Records from a data collection
*** Block opens ***
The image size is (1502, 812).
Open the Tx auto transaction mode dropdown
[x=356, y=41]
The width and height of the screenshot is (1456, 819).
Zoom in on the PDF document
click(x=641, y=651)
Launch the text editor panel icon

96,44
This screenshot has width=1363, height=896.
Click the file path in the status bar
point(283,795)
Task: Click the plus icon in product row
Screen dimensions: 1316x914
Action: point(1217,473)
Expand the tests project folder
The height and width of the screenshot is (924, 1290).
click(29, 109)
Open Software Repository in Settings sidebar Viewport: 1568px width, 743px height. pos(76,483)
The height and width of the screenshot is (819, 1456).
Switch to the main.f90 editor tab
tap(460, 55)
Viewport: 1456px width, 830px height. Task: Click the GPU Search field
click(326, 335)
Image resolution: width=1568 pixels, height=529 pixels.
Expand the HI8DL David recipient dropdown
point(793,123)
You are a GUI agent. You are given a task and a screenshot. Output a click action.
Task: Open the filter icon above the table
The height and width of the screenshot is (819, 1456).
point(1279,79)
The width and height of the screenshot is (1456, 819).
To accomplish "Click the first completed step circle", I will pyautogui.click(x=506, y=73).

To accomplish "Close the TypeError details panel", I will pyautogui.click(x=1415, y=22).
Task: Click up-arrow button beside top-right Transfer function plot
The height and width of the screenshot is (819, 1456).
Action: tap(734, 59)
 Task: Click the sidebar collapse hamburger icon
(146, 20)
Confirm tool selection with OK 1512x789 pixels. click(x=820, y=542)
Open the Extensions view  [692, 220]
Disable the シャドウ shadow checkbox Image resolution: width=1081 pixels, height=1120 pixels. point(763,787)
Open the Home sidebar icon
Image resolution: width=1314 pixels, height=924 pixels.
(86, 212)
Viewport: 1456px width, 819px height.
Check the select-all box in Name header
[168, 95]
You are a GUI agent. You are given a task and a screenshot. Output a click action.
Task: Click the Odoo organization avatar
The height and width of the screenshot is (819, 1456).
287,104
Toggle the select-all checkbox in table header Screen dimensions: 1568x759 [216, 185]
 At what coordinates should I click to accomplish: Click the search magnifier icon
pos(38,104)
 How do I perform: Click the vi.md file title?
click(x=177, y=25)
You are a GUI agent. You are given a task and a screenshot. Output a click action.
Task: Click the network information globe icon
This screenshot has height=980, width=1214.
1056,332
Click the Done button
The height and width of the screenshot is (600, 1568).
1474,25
*** Block closes ***
▶ _Problem statement_: Exact copies of all the records are to be printed.

▶ _Reply to the task_:
The image size is (1502, 812).
Open the Tx auto transaction mode dropdown
[x=356, y=41]
The width and height of the screenshot is (1456, 819).
Zoom in on the PDF document
click(x=641, y=651)
Launch the text editor panel icon

96,44
This screenshot has width=1363, height=896.
Click the file path in the status bar
point(283,795)
Task: Click the plus icon in product row
Screen dimensions: 1316x914
Action: point(1217,473)
Expand the tests project folder
The height and width of the screenshot is (924, 1290).
click(29, 109)
Open Software Repository in Settings sidebar Viewport: 1568px width, 743px height. pos(76,483)
The height and width of the screenshot is (819, 1456).
Switch to the main.f90 editor tab
tap(460, 55)
Viewport: 1456px width, 830px height. Task: Click the GPU Search field
click(326, 335)
Image resolution: width=1568 pixels, height=529 pixels.
Expand the HI8DL David recipient dropdown
point(793,123)
You are a GUI agent. You are given a task and a screenshot. Output a click action.
Task: Open the filter icon above the table
The height and width of the screenshot is (819, 1456).
point(1279,79)
The width and height of the screenshot is (1456, 819).
To accomplish "Click the first completed step circle", I will pyautogui.click(x=506, y=73).

To accomplish "Close the TypeError details panel", I will pyautogui.click(x=1415, y=22).
Task: Click up-arrow button beside top-right Transfer function plot
The height and width of the screenshot is (819, 1456).
Action: tap(734, 59)
 Task: Click the sidebar collapse hamburger icon
(146, 20)
Confirm tool selection with OK 1512x789 pixels. click(x=820, y=542)
Open the Extensions view  [692, 220]
Disable the シャドウ shadow checkbox Image resolution: width=1081 pixels, height=1120 pixels. point(763,787)
Open the Home sidebar icon
Image resolution: width=1314 pixels, height=924 pixels.
(86, 212)
Viewport: 1456px width, 819px height.
Check the select-all box in Name header
[168, 95]
You are a GUI agent. You are given a task and a screenshot. Output a click action.
Task: Click the Odoo organization avatar
The height and width of the screenshot is (819, 1456).
287,104
Toggle the select-all checkbox in table header Screen dimensions: 1568x759 [216, 185]
 At what coordinates should I click to accomplish: Click the search magnifier icon
pos(38,104)
 How do I perform: Click the vi.md file title?
click(x=177, y=25)
You are a GUI agent. You are given a task and a screenshot. Output a click action.
Task: Click the network information globe icon
This screenshot has height=980, width=1214.
1056,332
Click the Done button
The height and width of the screenshot is (600, 1568).
1474,25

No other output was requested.